**TASK TO CARRY OUT:** Please copy verbatim the part of the rows below that opens with the line containing "Turn on camera with Начать видео" and closes with the line containing "coord(56,63)", including both of those lines. Leave the pictures out of your answer.

[Stored entries]
+ + + + +
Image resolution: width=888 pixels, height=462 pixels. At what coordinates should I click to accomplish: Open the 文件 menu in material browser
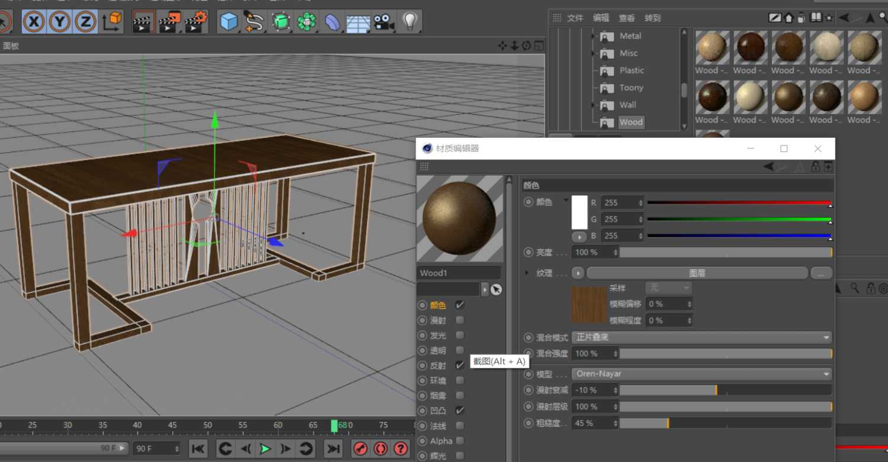click(x=575, y=18)
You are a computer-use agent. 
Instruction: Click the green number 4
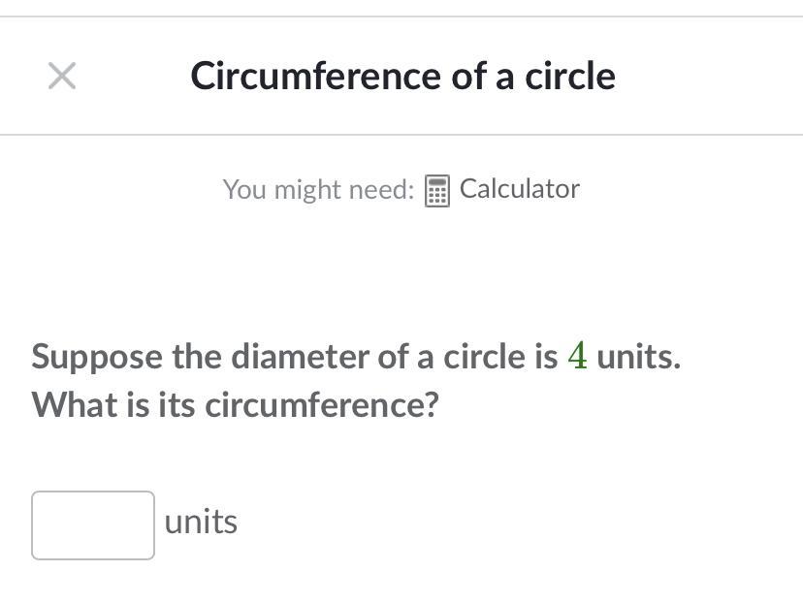tap(577, 357)
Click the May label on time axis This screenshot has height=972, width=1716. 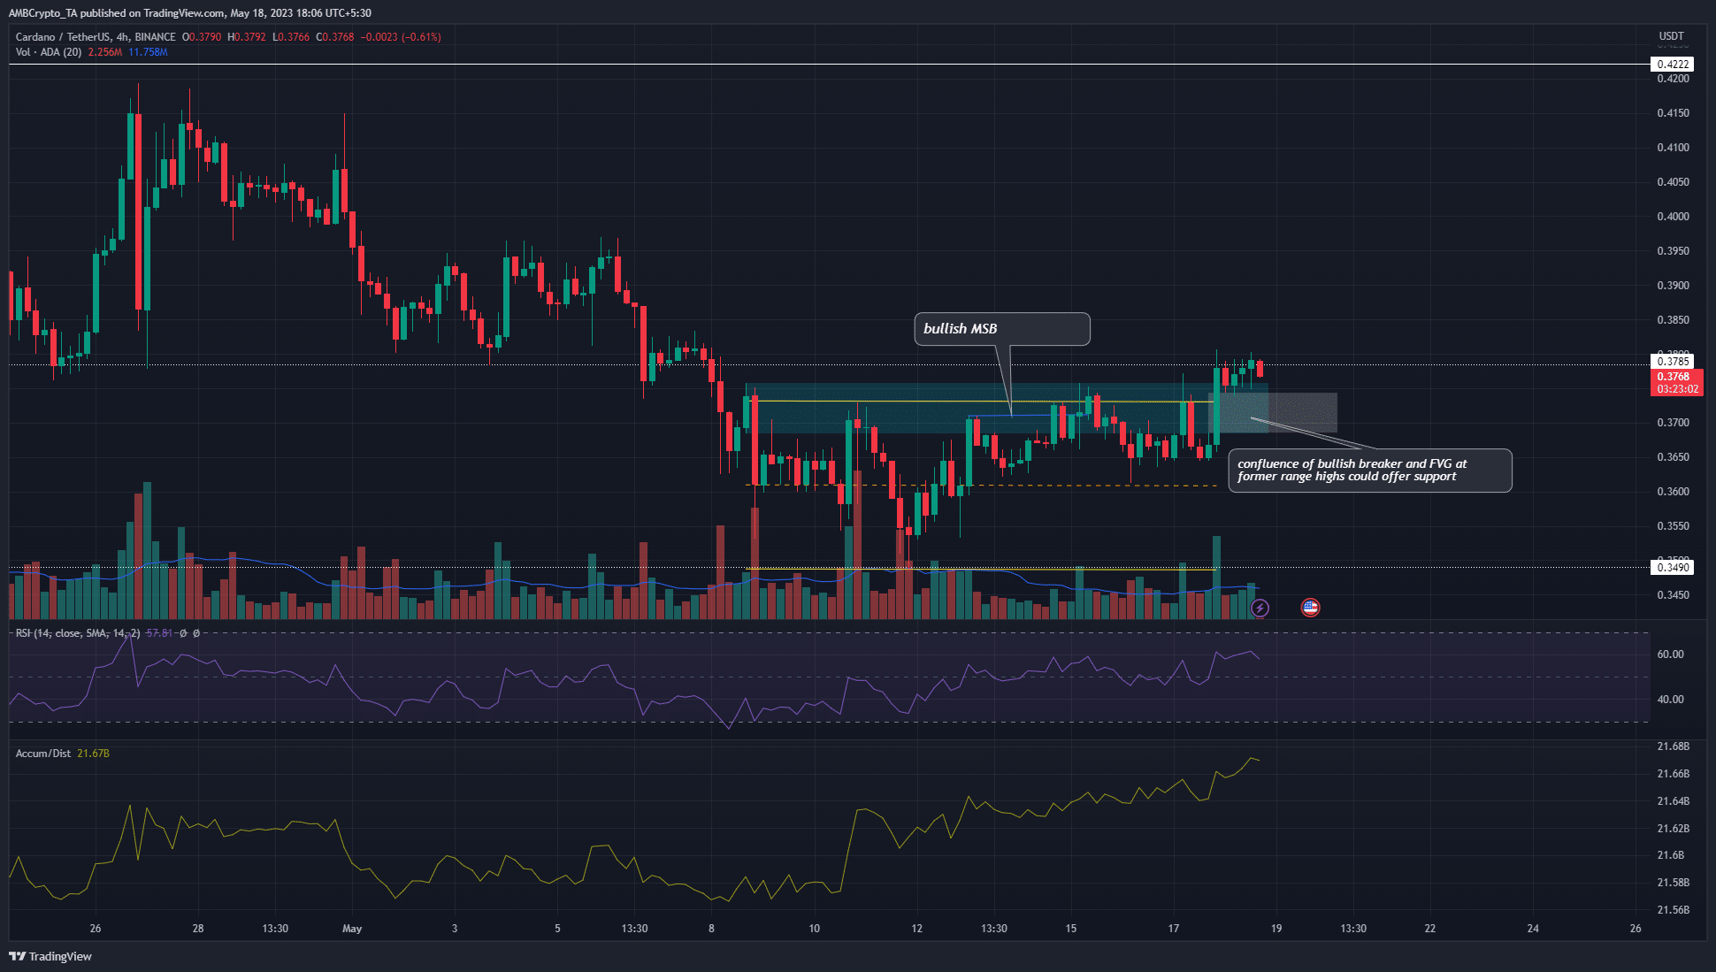click(352, 929)
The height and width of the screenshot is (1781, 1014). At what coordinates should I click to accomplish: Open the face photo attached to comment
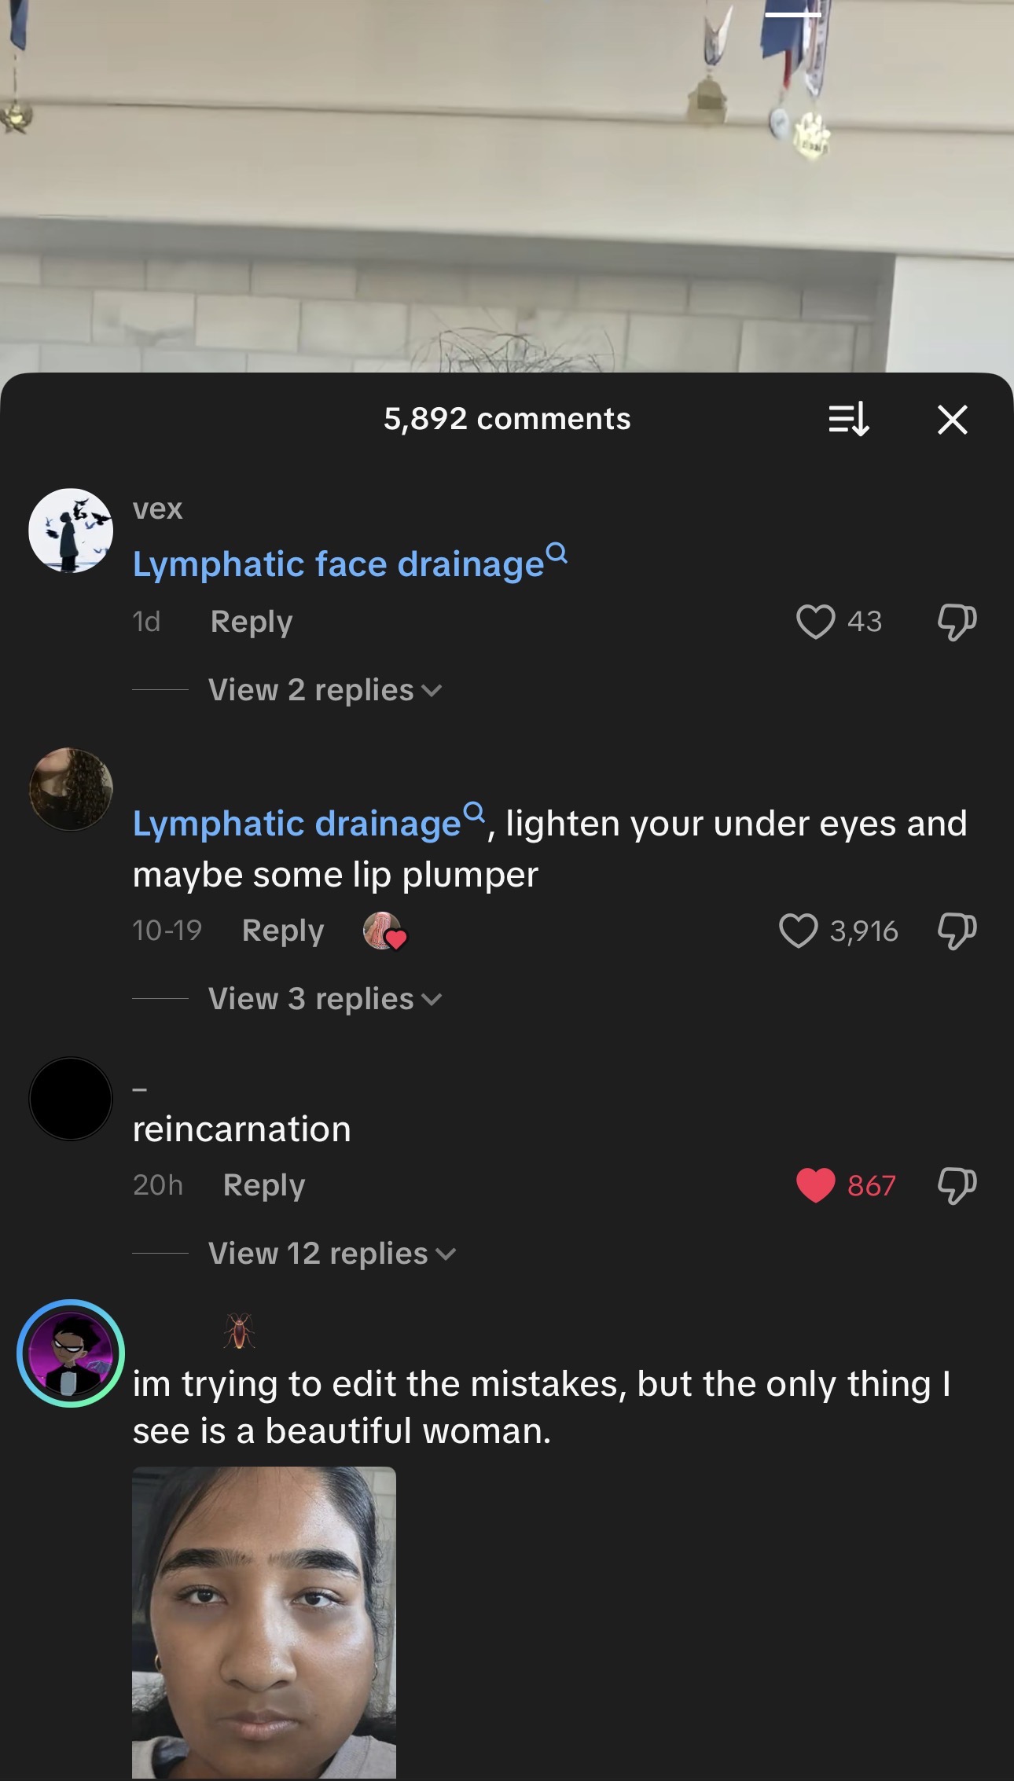264,1622
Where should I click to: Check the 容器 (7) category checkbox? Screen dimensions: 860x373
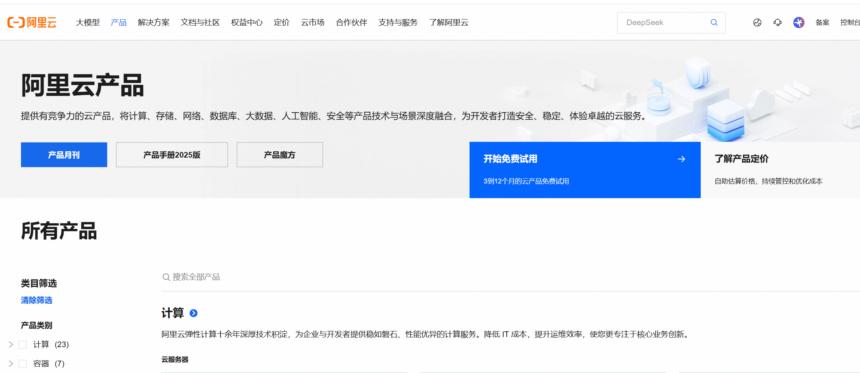23,364
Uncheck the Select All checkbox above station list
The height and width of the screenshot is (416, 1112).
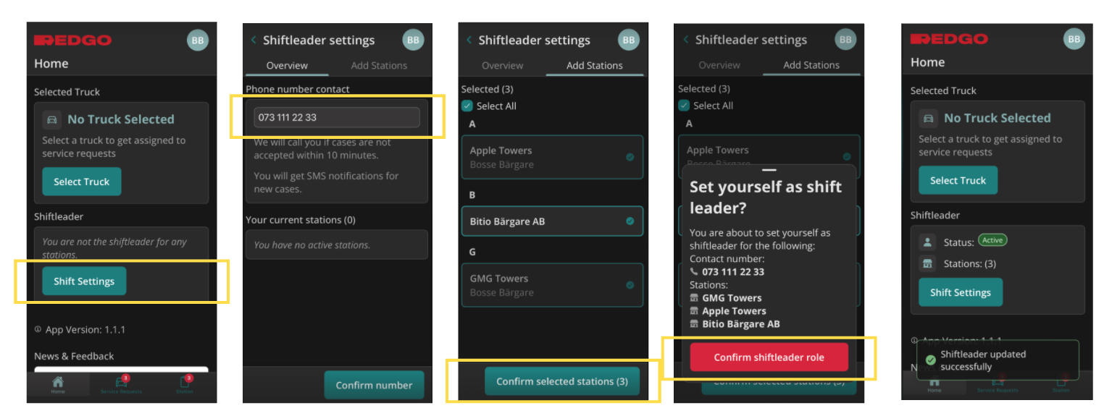(467, 106)
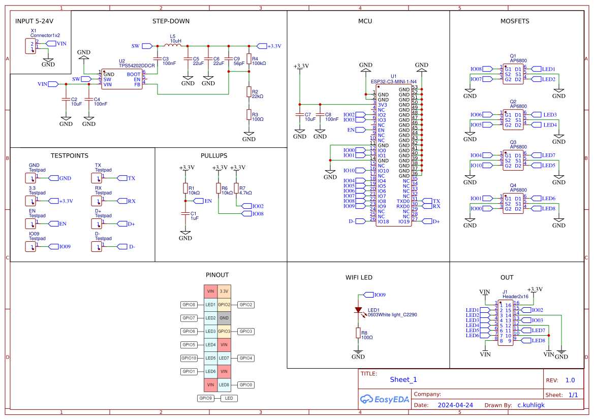
Task: Click the date field 2024-04-24
Action: pyautogui.click(x=455, y=405)
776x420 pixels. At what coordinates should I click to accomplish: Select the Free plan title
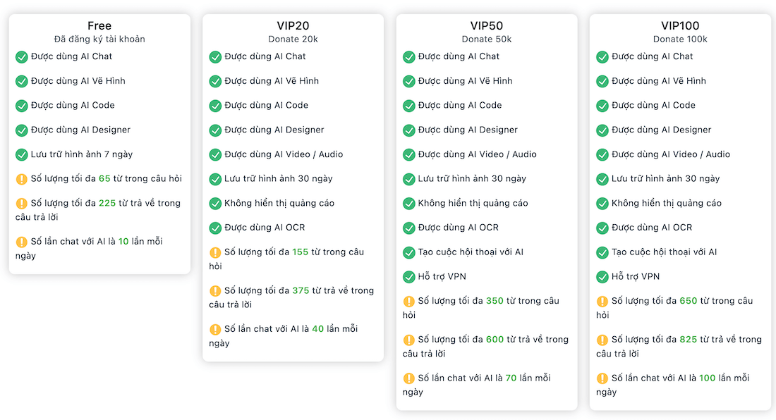click(99, 26)

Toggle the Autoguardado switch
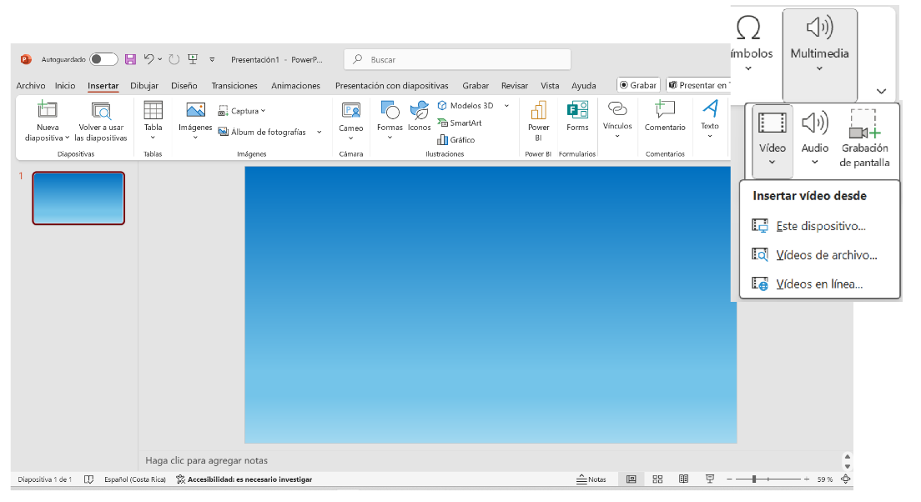tap(103, 59)
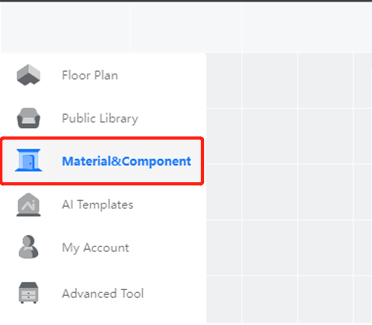
Task: Click the Advanced Tool cabinet icon
Action: [29, 293]
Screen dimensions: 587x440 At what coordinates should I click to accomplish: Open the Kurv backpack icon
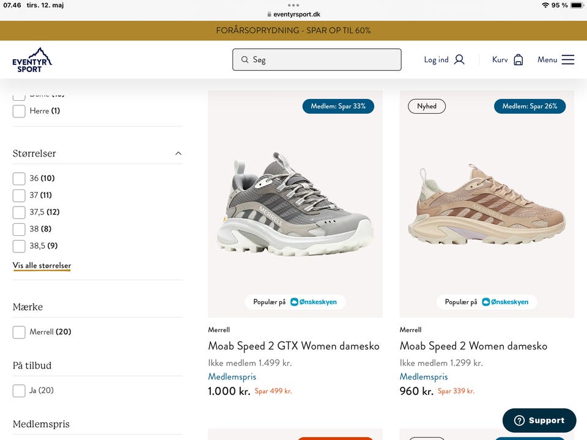pos(518,59)
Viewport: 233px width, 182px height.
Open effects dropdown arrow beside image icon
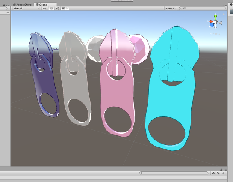[x=68, y=8]
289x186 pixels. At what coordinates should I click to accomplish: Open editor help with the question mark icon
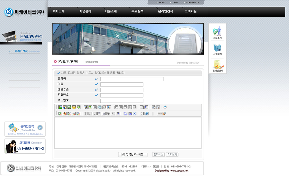(165, 107)
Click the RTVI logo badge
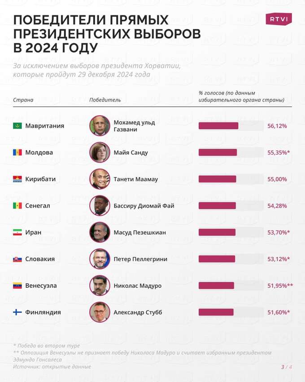This screenshot has height=382, width=305. tap(279, 19)
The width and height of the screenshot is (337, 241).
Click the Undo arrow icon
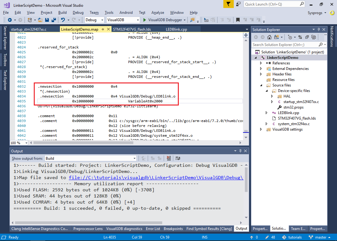(x=63, y=20)
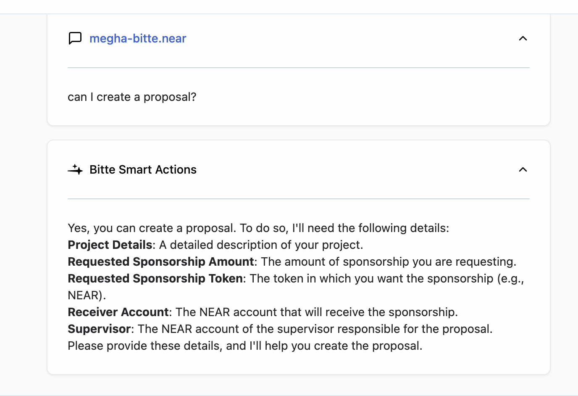Image resolution: width=578 pixels, height=396 pixels.
Task: Click the "Please provide these details" closing line
Action: point(245,346)
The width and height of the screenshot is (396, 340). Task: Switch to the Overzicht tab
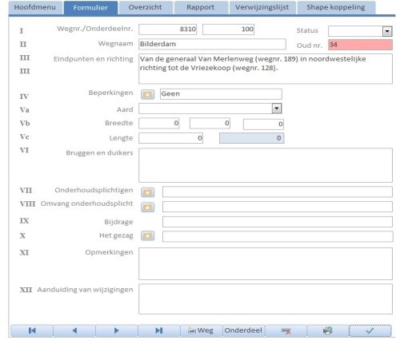(146, 7)
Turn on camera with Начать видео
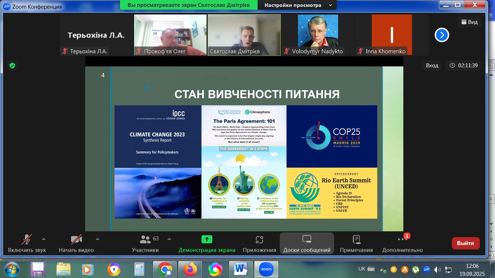This screenshot has width=495, height=278. [x=76, y=243]
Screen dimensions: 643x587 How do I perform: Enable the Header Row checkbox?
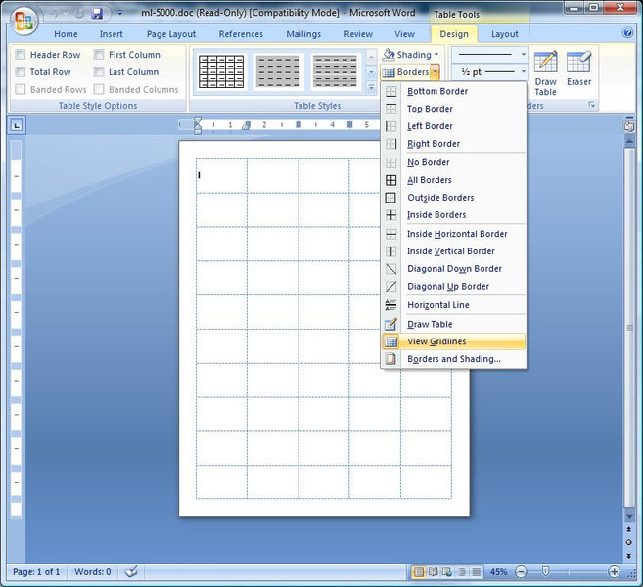pyautogui.click(x=21, y=55)
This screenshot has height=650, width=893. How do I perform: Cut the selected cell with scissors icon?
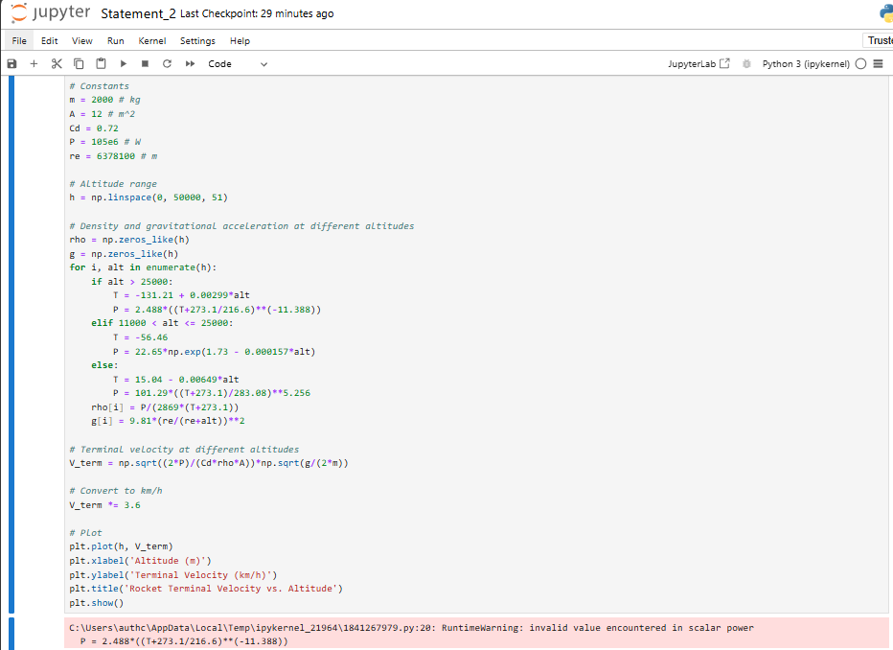coord(56,63)
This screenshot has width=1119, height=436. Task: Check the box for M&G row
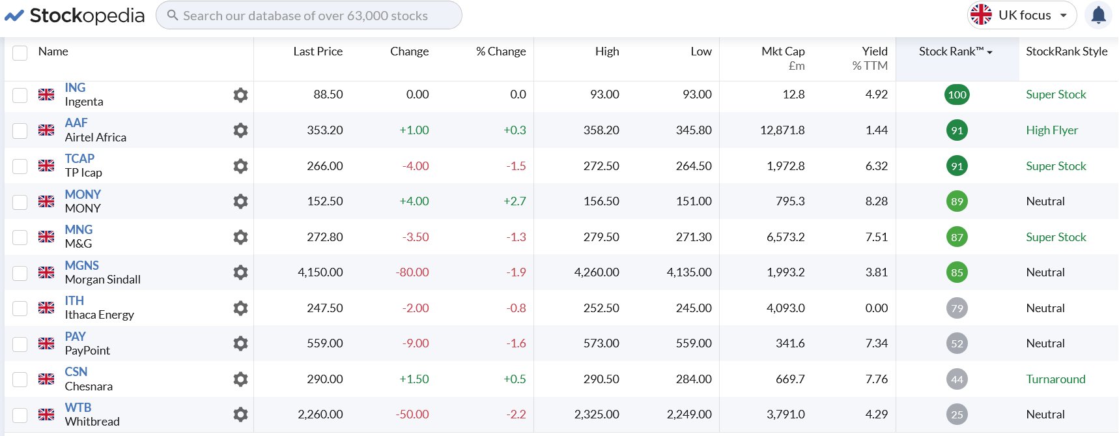[x=20, y=237]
+ + + + +
**ANSWER TO THE PROBLEM:**
Turn on camera with Начать видео
This screenshot has width=495, height=278. [x=76, y=243]
Screen dimensions: 643x587 How do I perform: Enable the Header Row checkbox?
pyautogui.click(x=21, y=55)
This screenshot has height=650, width=893. How do I perform: Cut the selected cell with scissors icon?
coord(56,63)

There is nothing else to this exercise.